FAJAR.CO.ID, SURABAYA – Pengurus Wilayah Nahdlatul Ulama (PWNU) Jawa Timur akhirnya memutuskan kriptokurensi haram, meski sempat menjadi polemik publik.

Lembaga Bahtsul Masail NU Jatim membeberkan secara rinci terkait haramnya mata uang digital itu. Dalam sidang bahtsul masail, kriptokurensi dikaji menggunakan sudut pandang sil’ah atau mabi’ dalam hukum Islam atau fikih.

Secara bahasa, keduanya disebut barang atau komoditas yang bisa diakadkan dengan akad jual beli. Oleh karena itu, barang atau komoditas diniagakan.

Sekretaris LBMNU Jatim Kiai Muhammad Anas menjelaskan dalam kitab Mu’jam Lughati al-Fuqaha, Juz 2, Halaman 401: al-mabi’: as-sil’atu allatii jaraa ‘alaihaa ‘aqdu al-bai’i, bahwa mabi’ adalah komoditas yang bisa menerima berlakunya akad jual beli.

“Ada tujuh syarat barang atau komoditas boleh diperjualbelikan,” ujarnya saat konferensi pers di Kantor PWNU Jatim, Selasa (2/11).

Syarat-syarat itu seperti barang harus suci, bisa dimanfaatkan pembeli secara syara’ dengan pemanfaatan yang sebanding dengan status hartawinya secara adat.

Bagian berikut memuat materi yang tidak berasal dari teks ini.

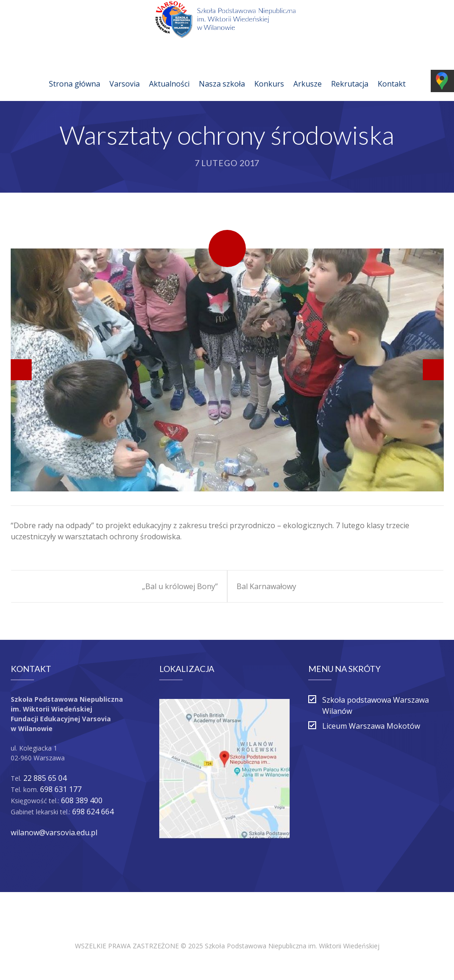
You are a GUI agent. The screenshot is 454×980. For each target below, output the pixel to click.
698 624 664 (93, 812)
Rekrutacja (350, 73)
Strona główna (75, 73)
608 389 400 (81, 800)
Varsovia (124, 73)
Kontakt (392, 73)
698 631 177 (61, 789)
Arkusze (307, 73)
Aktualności (169, 73)
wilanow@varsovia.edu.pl (54, 832)
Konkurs (269, 73)
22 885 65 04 (45, 778)
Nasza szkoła (222, 73)
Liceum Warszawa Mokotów (371, 726)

Kemudian, barang tersebut bisa diserahterimakan secara hissy dan syar’i, pihak yang berakad menguasai pelaksanaan akad, mengetahui secara fisik barang tersebut.

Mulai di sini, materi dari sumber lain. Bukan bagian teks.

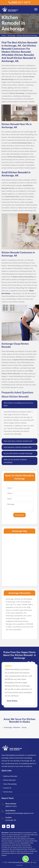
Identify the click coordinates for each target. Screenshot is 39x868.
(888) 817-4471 (19, 2)
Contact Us (7, 788)
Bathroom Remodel (10, 776)
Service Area (8, 792)
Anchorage (11, 35)
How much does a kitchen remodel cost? (18, 441)
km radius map (19, 559)
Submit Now (19, 515)
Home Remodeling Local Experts (19, 862)
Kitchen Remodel (9, 780)
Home (4, 35)
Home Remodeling (10, 784)
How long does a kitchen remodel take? (18, 447)
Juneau (24, 727)
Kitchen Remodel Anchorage (27, 35)
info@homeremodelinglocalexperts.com (19, 813)
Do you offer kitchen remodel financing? (18, 453)
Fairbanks (16, 727)
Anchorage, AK (11, 820)
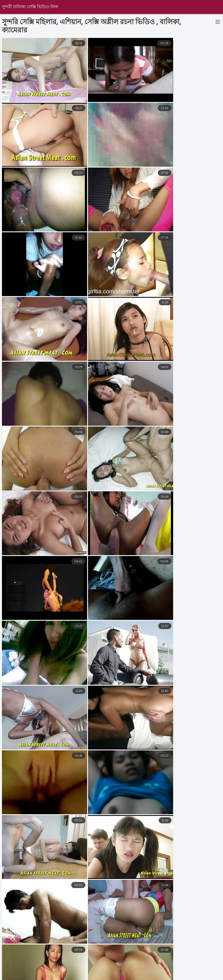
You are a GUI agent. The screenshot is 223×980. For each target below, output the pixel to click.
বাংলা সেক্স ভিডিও (124, 974)
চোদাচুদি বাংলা (11, 974)
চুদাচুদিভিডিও (205, 974)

“Selanjutnya, selamat dari akad riba dan aman dari kerusakan sampai barang tersebut di tangan pembelinya. Artinya, Sil’ah wajib terdiri dari barang yang bisa dijamin penunaiannya,” jelas dia.
“Di kriptokurensi itu tidak ada,” imbuhnya menegaskan.

Sementara itu, Katib Syuriah PWNU Jatim Kiai Syafruddin Syarif menambahkan keputusan mengharamkan kriptokurensi akan dibawa dan diusulkan saat Muktamar PBNU di Lampung Desember mendatang.